Interestingly, Lam’s family is within the commercial enterprise of offering and distributing dried. Sparkling seafood like fish maw, abalone, and sea cucumber, she is aware of approximately one or two seafood.
The dish is scrumptious – the jellyfish plump with a wonderful wobbly, bouncy excellent to it that mingles amiably with the soft chicken inside the mixture.
Next up, strive for the wok-fried Yue Kwong hor (RM20) or stir-fried flat noodles. The dish arrives with an uncooked egg yolk atop that you’re intended to pierce and slather all around the noodles to create a creamy veneer. The egg offers the noodles a silky texture. It accentuates the dish’s natural attributes, which are full of unctuous slices of pork stomach, plump prawns, and springy squid, all operating together harmoniously. To supply the gastronomic equivalent of an ebullient rendition of ‘Lean on Me.’
The Hokkien noodles (RM18) additionally pack an outstanding flavor punch with copious amounts of crispy beef lard juxtaposed in opposition to beef stomach, squid, and vegetables. The black sauce in this rendition would possibly not be as thick as popular versions of this famed dish. Still, alternatively, you don’t often get Hokkien mee with such generous quantities of red meat lard and different ensemble elements.
If you’re going to be engaging in an expansion of dishes, truely, in reality, eat them all with a serving of red meat lard rice (RM3). This devilish offering is basically rice topped with a sprinkling of crispy beef lard and a residence-made sauce. Tossed together, this apparently simple dish takes on an altogether increased shape and could shape an appropriate canvas to the splendid, hedonistic meal ahead.
From the vegetable options, strive for the stir-fried chives with chestnut mushrooms (RM20), which features crunchy chives against chewy mushroom bits in what proves to be a union of equals.
Sweet and sour pork is so not unusual in Chinese eating places that it’s additionally the dish least possibly to impress locals who’ve attempted numerous versions of the identical antique factor. But at Fat Fook Inn, the sweet and sour beef with pineapples (RM28) is sincerely quite … ideal. The pork has a lovely crunch that offers manner to a tender, almost juicy interior, and the sauce that strains the crevices and hollows of the beef juggles the candy-sour divide with aplomb.
The braised sliced beef stomach with salted fish (RM32) is a factor of beauty that differs slightly from traditional variations. “Normally, the pork stomach is braised together with the salted fish inside the clay pot; however, right here, we call it yin-yang because it’s half braised and 1/2 deep-fried,” says Lam.

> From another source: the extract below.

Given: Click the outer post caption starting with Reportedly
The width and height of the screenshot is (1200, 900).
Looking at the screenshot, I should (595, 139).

When you mix all the substances, you’ll, without delay, stumble on slices of crunchy red meat stomach interspersed with the intensely salty salted fish and fiery dried chilies in what proves to be an addictively accurate compilation of severe flavors.
Perhaps the piece de resistance at Fat Fook Inn is the stewed bird with dried chili and Chinese yellow wine (RM42), which is – to place it mildly – sensationally good. The chook is silken smooth and coated in a sauce with an inherently alcoholic undercurrent walking through it. Each mouthful offers so much euphoria that you’ll stop yourself from making a song – sure, singing – out loud.

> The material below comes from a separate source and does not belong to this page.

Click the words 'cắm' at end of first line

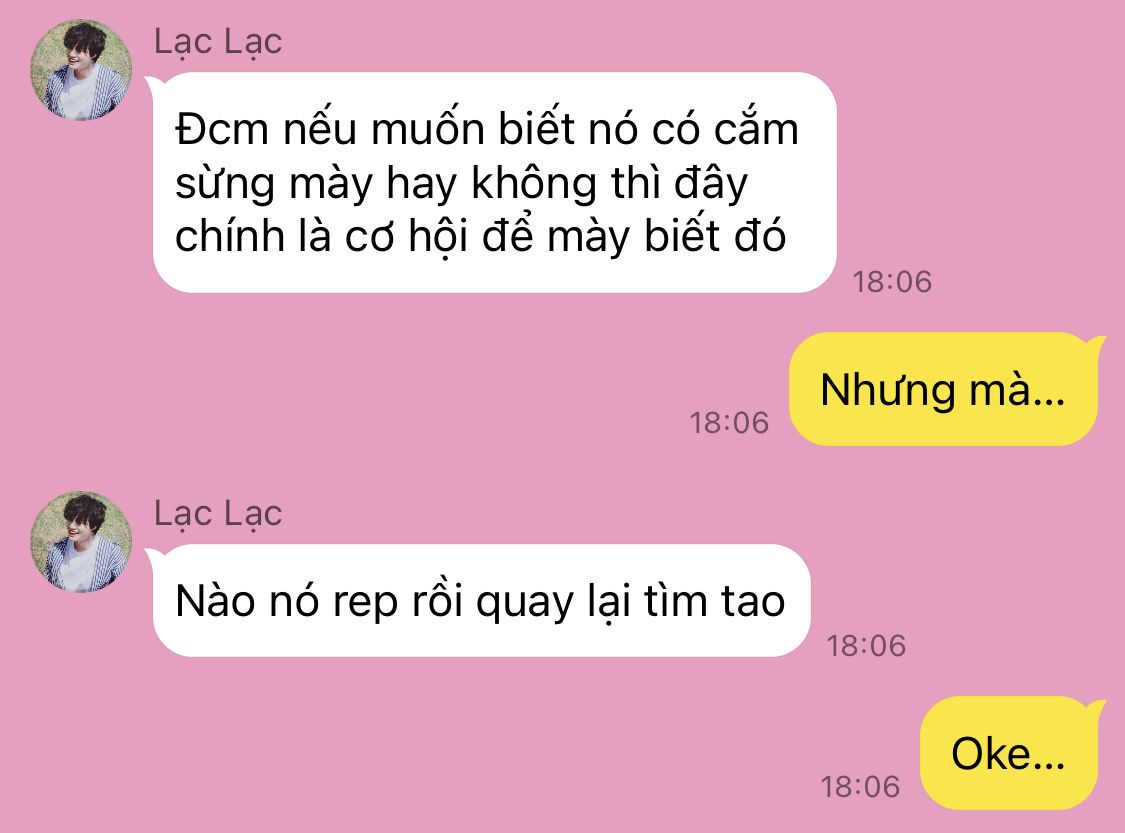[756, 129]
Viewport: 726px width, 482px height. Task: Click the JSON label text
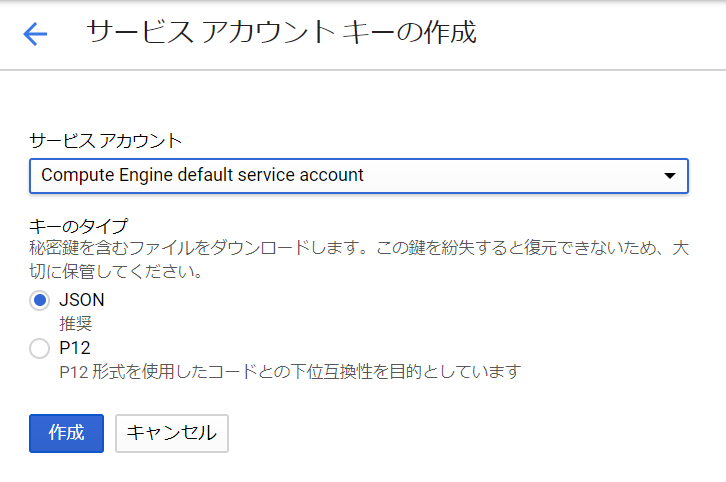point(82,300)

Having carried out what she dreamed of, Lam is not stopping right here. Instead, she has her points of interest set on constructing a veritable Chinese eating place empire.

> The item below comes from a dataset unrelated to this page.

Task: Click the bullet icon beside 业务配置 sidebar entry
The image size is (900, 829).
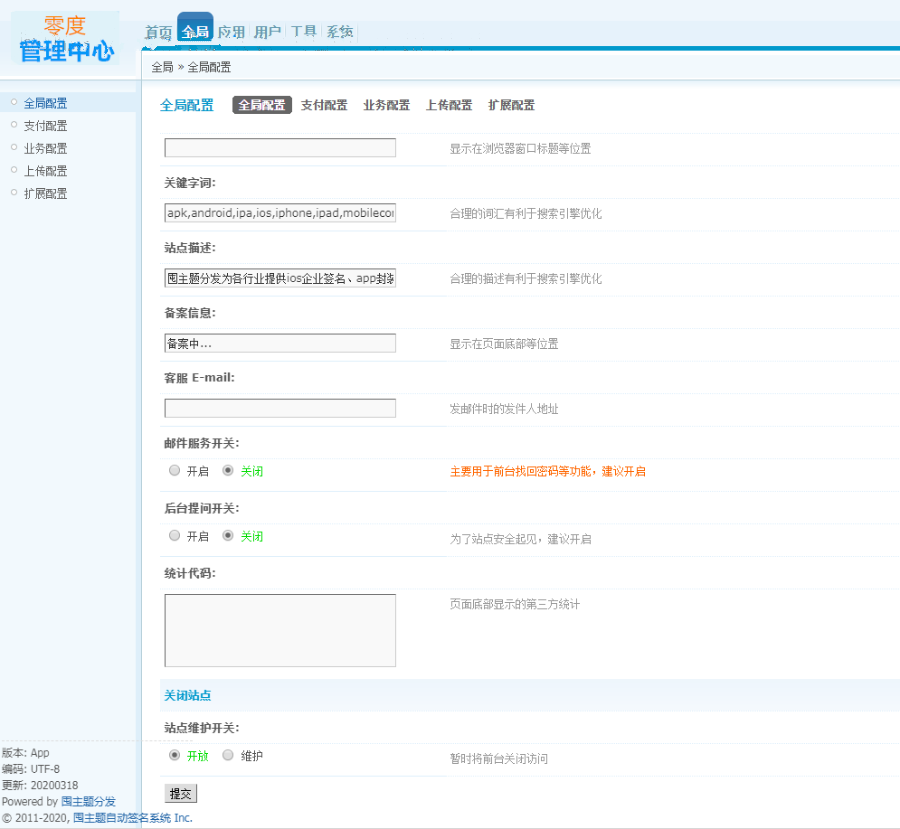Action: (12, 148)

“This is sincerely only a check pilot outlet to gauge the remarks from everybody. So if all is going properly, we hope to begin expansion subsequent 12 months. We’ll start with replicating the eatery, however, in larger spaces, then circulate on to an express outlet, then hopefully within the subsequent two or 3 years, open a dinner party corridor,” she says determinedly.
But through all this growth and growth, Lam says she will keep making sure that Fat Fook Inn keeps its center identification and cause.